木は木であることで、すでに完成しているのだ。例えば虫になったり、雲になったり、蜘蛛になったりする必要はない。期待もされない。ずっと気の向くままに、木のままでいい。

 人間である私とはそこが大きな違いだ。人間という動物にとって、日々同じであることは罪なのだ。「お前は何も変わらないな」は誉め言葉でもなんでもないのだ。変わらないやつへの皮肉と、変わった自分があることの優越感と。
どこかの有名な作家も言っている。「精神的に向上心のない者はばかだ」と。

大人になると体が大きくなっても誉められない。デブだのブスだのちょっとは痩せたらだの、いろいろと面倒でうるさい。子供のころは祖父母の家に帰ると、そのたびに「また大きくなったね」と感心されたものだ。体が大きくなることが誰かの喜びであり、私の喜びでもあった。
しかし、そんな時代はとうに過ぎ去ってしまった。「心臓が始まった時 嫌でも人は場所を取る」とはよく言ったものだ。場所を取ることはそれだけで罪なのだ。なるべくコンパクトにまとまることで、きちんとしている人という括りに分類されるようになっている、大人の世界は。

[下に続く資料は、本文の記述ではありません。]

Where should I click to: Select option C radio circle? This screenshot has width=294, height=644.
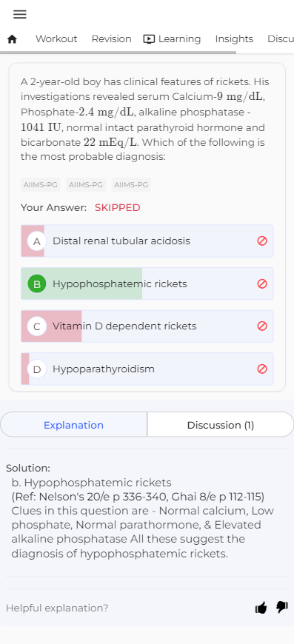coord(37,326)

 さて、話がそれてしまったな。まあ誰に話しているわけではないのだけど。しいて言えば、私はあの窓の外の木に向かって話している。
ところで、あの木の名前は何というのだろうか。知らないで話しかけ続けるのは何か失礼な気もするので、図書館に行って図鑑で調べてみることにしました。それが今日の課題である。生きる意味である。そういうことにして、出不精の私は外に出る口実とする。